Essere maggiormente consapevoli dei messaggi che inviamo con il linguaggio del corpo, è uno dei fattori ci permette di linguaggio_corpomigliorare le nostre capacità comunicative. I messaggi che inviamo con il linguaggio del corpo sono moltissimi, alcuni possono essere più evidenti altri meno evidenti. Tutto il nostro corpo comunica. Possiamo comunicare attraverso i gesti, con i movimenti, con le microespressioni e le espressioni del volto, con i nostri occhi. Inviamo continui messaggi anche attraverso il modo in cui direzioniamo il nostro corpo mentre parliamo o attraverso il nostro modo di occupare lo spazio che ci circonda. Tutti i segnali che inviamo con il corpo vengono inviati ma anche percepiti dal nostro subconscio.
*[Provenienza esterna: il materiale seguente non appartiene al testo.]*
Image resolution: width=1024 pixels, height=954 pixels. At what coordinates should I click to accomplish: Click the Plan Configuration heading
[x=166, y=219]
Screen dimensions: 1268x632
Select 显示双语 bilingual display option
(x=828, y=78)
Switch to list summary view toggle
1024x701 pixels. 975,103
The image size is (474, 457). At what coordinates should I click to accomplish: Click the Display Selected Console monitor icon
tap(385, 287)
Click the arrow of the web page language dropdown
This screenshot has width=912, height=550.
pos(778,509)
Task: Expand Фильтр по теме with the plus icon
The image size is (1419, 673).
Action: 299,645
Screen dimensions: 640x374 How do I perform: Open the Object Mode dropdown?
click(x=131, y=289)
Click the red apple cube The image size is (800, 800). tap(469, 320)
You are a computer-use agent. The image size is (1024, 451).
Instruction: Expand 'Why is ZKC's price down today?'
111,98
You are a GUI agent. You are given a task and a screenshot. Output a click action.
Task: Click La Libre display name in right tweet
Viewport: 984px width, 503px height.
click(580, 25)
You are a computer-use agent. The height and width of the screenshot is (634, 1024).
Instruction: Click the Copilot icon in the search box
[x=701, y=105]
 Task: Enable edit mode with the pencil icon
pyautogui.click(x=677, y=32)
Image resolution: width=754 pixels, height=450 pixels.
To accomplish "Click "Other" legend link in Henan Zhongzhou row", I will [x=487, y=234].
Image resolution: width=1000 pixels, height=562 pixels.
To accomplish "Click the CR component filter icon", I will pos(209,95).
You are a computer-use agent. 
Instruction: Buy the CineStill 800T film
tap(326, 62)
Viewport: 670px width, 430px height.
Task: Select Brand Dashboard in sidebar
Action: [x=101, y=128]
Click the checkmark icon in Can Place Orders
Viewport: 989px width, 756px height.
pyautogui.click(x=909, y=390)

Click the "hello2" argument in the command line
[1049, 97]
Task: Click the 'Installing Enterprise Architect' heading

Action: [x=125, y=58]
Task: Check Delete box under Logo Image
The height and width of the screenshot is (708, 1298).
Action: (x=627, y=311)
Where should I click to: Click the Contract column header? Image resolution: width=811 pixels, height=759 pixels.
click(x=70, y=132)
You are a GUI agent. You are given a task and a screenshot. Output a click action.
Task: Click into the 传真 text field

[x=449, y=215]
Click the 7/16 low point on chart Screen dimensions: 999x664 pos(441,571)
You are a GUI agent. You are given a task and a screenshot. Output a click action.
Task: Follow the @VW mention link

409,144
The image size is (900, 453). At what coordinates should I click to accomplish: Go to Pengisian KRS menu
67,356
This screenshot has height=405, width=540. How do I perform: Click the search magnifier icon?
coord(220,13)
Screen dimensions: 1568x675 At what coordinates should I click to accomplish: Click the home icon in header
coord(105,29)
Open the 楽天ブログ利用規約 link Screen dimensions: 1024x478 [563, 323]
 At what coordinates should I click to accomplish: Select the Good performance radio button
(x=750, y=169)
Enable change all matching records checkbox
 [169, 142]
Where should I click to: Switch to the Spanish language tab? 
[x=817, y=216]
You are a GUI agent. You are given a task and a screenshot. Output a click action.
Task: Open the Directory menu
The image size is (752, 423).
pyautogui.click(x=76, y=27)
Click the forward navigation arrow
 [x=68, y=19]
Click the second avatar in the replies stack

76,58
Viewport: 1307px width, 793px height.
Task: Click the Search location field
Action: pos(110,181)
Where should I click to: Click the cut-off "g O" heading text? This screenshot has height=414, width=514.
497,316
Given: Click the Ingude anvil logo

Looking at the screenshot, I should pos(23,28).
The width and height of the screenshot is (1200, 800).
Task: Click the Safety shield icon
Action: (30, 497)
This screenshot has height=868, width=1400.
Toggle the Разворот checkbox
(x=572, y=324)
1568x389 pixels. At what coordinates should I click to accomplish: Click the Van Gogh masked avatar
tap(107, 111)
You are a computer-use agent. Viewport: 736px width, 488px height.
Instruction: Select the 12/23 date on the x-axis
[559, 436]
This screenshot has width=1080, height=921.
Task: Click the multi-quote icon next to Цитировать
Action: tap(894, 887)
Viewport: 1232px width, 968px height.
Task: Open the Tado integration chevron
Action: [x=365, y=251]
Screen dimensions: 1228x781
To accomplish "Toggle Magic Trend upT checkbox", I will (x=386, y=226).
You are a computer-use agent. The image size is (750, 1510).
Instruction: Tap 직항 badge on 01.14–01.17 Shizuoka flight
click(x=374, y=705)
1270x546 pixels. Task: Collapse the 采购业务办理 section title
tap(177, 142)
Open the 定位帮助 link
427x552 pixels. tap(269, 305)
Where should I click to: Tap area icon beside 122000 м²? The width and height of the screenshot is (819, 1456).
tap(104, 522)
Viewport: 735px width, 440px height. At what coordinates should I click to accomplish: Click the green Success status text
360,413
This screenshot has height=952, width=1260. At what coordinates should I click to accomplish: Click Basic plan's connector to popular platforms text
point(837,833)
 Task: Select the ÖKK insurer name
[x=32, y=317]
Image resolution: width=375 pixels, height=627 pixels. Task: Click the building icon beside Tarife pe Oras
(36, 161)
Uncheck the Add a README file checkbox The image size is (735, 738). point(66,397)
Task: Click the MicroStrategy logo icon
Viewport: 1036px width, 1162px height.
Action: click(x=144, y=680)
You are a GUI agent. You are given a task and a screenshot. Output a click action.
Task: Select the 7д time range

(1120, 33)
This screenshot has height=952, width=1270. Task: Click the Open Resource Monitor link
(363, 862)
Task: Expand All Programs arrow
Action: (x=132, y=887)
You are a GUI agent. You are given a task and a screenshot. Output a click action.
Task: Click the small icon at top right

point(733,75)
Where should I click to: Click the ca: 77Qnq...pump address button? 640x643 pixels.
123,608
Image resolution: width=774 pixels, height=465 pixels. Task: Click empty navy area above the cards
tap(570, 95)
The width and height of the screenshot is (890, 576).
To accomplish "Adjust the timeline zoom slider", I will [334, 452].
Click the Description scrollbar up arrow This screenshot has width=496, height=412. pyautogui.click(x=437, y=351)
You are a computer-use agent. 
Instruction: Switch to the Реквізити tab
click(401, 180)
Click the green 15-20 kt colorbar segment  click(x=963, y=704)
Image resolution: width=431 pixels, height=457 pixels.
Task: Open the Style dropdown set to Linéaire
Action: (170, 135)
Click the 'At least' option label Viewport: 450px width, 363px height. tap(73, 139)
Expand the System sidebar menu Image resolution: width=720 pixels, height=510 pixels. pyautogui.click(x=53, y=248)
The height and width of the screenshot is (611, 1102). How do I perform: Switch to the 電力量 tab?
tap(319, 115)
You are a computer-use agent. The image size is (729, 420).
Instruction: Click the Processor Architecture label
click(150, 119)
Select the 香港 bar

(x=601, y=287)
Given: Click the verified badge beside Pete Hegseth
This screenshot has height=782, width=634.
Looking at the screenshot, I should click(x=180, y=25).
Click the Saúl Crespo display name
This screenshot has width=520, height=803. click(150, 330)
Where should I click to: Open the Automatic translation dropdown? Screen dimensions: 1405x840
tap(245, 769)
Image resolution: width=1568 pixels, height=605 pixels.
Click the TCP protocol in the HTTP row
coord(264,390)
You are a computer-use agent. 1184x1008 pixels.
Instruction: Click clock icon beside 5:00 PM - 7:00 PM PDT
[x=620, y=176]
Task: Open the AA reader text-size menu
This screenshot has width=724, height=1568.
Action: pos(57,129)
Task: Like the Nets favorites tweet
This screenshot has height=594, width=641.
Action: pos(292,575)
Essere consapevoli di quello che comunichiamo con il corpo e di ciò che ci comunica il nostro interlocutore è fondamentale per essere maggiormente efficaci nelle nostre relazioni.

Ecco allora alcuni esempi di messaggi chiari che i nostri interlocutori ci possono inviare e che possiamo cogliere facilmente attraverso l’osservazione. Ad esempio in base alla posizione del corpo che il nostro interlocutore assume possiamo tradurre due messaggi differenti. Se il corpo della persona con la quale parliamo è rivolto verso di noi allora sta mostrando interesse per ciò che diciamo, se al contrario è rivolto verso una direzione opposta, come se cercasse una via d’uscita, probabilmente ci sta comunicando che non vuole parlare con noi. Lo stesso esempi vale per la direzione dei piedi. Un altro chiaro esempio riguarda la posizione delle braccia. Se la persona che abbiamo di fronte assume una posizione con le braccia conserte, mostra un chiaro segno di chiusura al dialogo, al contrario quella persona è aperta al dialogo. La Pnl e gli studi sulla comunicazione avanzata, ci danno gli strumenti per comprendere lo stato d’animo del nostro interlocutore, ad esempio attraverso i movimenti oculari oppure attraverso il modo di gesticolare. La Pnl ci dice anche che dobbiamo fare attenzione a contestualizzare ciò che osserviamo. Se ad esempio fa molto freddo e la persona con la quale parliamo ha le braccia incrociate, forse lo fa per riscaldarsi e non perché sia chiusa al dialogo.